Is "The number of points scored during a basketball game." discrete or continuous?

1 Answer
Jan 29, 2017



A random variable is considered discrete if its possible values are countable. In a basketball game, for example, it is only possible for a team's score to be a whole number—no fractions or decimals are allowed, and so the score is discrete.

In statistics, it is possible for a discrete random variable to take on a specific, single value with non-zero probability. For example, if we let #S# be a basketball team's score at the end of a game, it is possible for #S# to be 75, thus #P(S = 75) > 0#.

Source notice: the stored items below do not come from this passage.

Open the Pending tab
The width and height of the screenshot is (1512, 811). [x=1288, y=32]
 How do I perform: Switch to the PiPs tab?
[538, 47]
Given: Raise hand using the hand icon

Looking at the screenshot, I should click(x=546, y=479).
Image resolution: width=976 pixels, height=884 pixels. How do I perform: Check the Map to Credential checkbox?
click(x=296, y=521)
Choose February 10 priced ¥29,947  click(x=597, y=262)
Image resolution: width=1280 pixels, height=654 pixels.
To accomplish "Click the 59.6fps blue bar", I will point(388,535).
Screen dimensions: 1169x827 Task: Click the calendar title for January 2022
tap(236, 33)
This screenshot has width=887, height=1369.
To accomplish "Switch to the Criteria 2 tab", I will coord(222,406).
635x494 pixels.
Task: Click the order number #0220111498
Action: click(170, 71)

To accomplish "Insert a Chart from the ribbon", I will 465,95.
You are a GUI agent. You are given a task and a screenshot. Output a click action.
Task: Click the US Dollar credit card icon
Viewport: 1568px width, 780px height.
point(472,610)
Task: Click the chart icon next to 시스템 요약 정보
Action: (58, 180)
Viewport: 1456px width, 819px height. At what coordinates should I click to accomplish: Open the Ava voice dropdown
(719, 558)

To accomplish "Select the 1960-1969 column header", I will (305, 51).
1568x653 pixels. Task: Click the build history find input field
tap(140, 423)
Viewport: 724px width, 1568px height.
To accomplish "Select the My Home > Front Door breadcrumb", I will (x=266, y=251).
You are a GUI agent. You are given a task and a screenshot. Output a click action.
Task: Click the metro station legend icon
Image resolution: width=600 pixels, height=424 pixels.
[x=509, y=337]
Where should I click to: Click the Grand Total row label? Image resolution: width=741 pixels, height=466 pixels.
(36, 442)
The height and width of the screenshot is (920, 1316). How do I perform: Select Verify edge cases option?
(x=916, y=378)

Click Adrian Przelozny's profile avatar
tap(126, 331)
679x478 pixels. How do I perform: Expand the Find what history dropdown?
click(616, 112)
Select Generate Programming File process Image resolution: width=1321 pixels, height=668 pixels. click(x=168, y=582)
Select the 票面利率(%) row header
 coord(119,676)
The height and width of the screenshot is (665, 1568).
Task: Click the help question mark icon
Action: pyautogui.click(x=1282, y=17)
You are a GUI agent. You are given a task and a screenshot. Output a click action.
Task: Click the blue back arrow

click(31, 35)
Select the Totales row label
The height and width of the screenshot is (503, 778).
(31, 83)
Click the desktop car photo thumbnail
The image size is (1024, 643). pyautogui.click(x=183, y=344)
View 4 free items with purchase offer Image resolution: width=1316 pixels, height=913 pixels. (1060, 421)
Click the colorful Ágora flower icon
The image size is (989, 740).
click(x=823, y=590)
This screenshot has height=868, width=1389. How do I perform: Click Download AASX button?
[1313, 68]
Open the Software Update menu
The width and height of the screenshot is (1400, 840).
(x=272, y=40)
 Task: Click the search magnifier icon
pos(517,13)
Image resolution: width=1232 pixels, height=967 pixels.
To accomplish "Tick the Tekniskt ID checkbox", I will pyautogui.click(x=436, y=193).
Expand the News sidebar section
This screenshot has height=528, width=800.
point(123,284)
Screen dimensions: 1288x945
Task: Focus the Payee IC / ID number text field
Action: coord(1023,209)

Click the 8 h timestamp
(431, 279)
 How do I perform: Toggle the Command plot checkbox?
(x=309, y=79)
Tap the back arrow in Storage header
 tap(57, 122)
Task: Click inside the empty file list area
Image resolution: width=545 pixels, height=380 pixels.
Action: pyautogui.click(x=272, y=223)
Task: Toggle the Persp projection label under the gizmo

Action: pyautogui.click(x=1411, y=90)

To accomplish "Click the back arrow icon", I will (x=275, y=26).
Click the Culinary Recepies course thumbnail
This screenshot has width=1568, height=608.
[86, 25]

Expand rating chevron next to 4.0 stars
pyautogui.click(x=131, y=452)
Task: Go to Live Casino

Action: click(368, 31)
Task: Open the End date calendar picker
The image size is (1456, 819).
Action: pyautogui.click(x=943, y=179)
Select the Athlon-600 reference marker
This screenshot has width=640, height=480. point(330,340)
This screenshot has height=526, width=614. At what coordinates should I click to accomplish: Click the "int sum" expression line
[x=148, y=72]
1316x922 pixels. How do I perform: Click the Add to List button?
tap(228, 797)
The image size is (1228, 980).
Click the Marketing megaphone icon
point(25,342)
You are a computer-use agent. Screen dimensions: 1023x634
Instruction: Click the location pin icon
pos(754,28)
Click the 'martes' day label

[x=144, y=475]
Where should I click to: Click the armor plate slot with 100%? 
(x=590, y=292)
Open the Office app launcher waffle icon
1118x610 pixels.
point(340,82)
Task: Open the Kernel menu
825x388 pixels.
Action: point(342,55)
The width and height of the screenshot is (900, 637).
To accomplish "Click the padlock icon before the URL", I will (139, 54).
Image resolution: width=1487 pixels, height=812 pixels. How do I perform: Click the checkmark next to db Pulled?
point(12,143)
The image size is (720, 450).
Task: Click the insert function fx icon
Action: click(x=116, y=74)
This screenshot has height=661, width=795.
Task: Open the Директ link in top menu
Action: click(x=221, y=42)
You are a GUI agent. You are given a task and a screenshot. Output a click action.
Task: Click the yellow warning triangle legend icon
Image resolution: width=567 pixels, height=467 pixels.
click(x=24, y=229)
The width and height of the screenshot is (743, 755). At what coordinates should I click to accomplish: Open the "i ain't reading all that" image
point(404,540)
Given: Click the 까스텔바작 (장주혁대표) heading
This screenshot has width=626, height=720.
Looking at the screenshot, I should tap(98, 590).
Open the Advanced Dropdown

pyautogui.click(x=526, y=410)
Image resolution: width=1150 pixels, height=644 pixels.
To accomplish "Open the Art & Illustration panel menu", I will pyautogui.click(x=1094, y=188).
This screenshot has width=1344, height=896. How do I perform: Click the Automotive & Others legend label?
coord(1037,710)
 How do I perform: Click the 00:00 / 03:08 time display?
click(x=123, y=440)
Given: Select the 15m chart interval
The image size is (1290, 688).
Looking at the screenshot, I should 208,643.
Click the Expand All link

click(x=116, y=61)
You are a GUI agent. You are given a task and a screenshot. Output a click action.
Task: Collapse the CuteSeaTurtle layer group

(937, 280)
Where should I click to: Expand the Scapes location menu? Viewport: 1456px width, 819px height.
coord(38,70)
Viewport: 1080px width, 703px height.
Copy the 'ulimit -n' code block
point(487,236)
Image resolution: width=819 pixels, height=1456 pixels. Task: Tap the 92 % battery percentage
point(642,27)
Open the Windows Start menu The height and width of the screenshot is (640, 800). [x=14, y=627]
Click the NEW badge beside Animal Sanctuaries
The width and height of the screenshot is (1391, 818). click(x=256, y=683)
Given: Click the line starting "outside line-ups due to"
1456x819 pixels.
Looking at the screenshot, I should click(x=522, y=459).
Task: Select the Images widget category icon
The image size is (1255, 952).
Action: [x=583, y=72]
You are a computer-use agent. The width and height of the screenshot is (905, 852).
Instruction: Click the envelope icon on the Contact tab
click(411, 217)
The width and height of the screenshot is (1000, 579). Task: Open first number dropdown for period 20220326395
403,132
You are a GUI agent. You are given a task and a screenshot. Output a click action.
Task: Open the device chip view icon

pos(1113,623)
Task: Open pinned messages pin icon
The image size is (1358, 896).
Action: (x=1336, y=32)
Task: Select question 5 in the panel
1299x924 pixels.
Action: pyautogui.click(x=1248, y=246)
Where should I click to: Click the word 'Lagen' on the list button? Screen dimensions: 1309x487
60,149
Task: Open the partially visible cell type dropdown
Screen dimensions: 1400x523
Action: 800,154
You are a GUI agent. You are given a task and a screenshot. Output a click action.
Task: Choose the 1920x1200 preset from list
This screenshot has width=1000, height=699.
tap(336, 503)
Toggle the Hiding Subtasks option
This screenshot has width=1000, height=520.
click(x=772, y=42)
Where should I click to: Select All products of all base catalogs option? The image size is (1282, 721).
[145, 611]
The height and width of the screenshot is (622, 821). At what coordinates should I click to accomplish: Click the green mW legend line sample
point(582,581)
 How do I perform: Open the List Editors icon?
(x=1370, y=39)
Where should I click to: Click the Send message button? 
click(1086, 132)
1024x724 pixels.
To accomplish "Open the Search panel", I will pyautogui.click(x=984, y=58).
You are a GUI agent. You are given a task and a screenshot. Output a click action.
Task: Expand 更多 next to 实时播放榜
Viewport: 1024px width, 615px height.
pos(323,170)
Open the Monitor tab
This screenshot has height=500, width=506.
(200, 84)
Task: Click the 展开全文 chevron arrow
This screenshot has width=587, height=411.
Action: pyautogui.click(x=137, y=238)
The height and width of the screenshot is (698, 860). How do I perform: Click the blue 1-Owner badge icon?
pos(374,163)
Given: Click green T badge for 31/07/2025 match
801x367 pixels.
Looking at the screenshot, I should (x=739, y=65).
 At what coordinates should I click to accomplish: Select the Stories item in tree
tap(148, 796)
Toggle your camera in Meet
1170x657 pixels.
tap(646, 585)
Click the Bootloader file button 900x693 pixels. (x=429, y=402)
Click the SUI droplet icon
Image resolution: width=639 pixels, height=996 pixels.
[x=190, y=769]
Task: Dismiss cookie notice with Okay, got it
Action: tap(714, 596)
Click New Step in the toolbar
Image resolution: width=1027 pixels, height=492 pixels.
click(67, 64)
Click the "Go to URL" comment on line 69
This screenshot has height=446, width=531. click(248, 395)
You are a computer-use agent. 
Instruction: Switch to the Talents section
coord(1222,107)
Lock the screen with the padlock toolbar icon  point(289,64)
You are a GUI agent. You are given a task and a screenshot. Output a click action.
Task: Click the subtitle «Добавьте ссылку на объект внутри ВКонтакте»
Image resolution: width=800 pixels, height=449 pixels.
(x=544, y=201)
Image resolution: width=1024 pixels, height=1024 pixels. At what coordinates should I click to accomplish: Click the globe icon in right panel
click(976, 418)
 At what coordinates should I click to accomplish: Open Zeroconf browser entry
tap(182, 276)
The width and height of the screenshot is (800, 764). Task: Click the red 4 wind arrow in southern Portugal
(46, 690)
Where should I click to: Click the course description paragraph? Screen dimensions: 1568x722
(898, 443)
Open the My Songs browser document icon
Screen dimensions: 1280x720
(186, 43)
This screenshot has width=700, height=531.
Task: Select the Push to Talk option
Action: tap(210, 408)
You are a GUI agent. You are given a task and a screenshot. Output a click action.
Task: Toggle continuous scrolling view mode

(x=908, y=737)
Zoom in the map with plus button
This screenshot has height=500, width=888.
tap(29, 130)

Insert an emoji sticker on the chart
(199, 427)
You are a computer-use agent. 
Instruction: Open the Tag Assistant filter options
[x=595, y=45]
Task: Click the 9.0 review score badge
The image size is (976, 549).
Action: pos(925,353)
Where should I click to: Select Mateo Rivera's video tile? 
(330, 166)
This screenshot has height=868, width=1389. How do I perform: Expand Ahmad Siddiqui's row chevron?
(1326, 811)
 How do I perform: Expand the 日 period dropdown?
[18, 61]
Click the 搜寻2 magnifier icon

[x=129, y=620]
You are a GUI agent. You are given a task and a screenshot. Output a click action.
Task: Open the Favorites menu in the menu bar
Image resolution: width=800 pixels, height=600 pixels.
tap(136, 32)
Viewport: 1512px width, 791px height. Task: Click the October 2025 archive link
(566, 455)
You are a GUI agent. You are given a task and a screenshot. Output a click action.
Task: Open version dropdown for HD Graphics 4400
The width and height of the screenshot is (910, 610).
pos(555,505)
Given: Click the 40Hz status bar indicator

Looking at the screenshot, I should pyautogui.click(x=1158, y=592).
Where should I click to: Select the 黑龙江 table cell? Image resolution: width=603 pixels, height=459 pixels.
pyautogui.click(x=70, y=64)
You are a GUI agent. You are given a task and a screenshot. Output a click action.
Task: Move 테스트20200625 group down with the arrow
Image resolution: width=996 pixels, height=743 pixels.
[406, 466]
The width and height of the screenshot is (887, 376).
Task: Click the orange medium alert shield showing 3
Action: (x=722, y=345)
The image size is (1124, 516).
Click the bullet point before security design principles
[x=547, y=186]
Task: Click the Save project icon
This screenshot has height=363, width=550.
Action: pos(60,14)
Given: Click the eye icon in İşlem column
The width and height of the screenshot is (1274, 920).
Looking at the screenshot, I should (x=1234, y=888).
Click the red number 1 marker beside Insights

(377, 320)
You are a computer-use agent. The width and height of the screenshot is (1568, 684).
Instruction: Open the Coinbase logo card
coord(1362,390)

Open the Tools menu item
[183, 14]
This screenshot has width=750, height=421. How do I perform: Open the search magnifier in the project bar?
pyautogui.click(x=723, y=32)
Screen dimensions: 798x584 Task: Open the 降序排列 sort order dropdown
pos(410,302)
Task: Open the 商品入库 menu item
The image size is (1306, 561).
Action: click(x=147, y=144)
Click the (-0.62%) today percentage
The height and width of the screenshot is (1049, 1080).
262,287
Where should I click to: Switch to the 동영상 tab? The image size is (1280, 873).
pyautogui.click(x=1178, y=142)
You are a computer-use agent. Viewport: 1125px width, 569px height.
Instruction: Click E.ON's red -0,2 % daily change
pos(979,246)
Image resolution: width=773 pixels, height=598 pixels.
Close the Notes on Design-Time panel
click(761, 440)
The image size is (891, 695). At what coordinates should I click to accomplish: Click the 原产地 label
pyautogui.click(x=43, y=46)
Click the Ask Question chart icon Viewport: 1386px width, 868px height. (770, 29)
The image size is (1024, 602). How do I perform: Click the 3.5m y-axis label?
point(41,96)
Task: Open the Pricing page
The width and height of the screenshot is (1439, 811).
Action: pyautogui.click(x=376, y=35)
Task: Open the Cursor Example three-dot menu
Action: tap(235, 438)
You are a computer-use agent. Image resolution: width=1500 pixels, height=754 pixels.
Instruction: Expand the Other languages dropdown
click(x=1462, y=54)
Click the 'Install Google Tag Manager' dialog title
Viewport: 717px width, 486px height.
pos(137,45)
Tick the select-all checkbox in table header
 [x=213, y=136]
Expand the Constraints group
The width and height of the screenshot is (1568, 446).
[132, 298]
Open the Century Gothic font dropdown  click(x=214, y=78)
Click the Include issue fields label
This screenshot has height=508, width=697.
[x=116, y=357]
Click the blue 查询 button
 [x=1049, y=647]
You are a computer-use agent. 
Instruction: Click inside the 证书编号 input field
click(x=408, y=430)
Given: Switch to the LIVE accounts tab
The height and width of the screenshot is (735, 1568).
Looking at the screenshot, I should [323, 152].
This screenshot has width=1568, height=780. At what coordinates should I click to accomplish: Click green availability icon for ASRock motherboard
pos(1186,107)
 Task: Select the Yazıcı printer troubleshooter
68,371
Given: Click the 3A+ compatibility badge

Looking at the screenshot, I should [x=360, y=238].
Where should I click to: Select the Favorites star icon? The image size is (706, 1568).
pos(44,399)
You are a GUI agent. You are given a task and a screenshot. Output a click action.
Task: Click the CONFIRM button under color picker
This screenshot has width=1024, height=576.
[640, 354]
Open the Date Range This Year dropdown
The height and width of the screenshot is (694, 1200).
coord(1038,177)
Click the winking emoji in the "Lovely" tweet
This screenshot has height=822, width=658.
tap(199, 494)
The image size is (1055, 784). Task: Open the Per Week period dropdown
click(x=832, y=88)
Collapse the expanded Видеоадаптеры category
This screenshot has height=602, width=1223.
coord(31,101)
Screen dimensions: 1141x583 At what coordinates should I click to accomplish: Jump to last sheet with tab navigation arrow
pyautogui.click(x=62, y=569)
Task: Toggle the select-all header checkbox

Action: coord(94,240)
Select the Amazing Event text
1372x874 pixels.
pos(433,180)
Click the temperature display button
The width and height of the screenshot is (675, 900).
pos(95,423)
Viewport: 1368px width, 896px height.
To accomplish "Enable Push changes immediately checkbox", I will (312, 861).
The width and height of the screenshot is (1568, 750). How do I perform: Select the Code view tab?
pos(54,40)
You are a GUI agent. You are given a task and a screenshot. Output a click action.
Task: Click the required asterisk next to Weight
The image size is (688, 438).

On the other hand, a continuous random variable is one where the range of its possible values is uncountable. Good examples are time, length, mass, temperature, etc. It is not possible for an event to occur exactly at 4:27pm, or a person's height #H# to be exactly 1.65 meters. There will always be some decimal places that we can't measure. In statistics, this is written as #P(H=1.65)=0#.

For a continuous random variable, we must talk about the probability of it being within a range of values. We could find a value for #P(H>1.5)#, or perhaps #P(1.3 < H < 1.6)#. But, just like the area of a line segment is 0 because it has no width, the probability of #H# being an exact value is zero as well.

A good rule of thumb is this: if the variable you're measuring has to be rounded before it's written down, then it's continuous. If no rounding is necessary, as with anything that's countable, then it's discrete.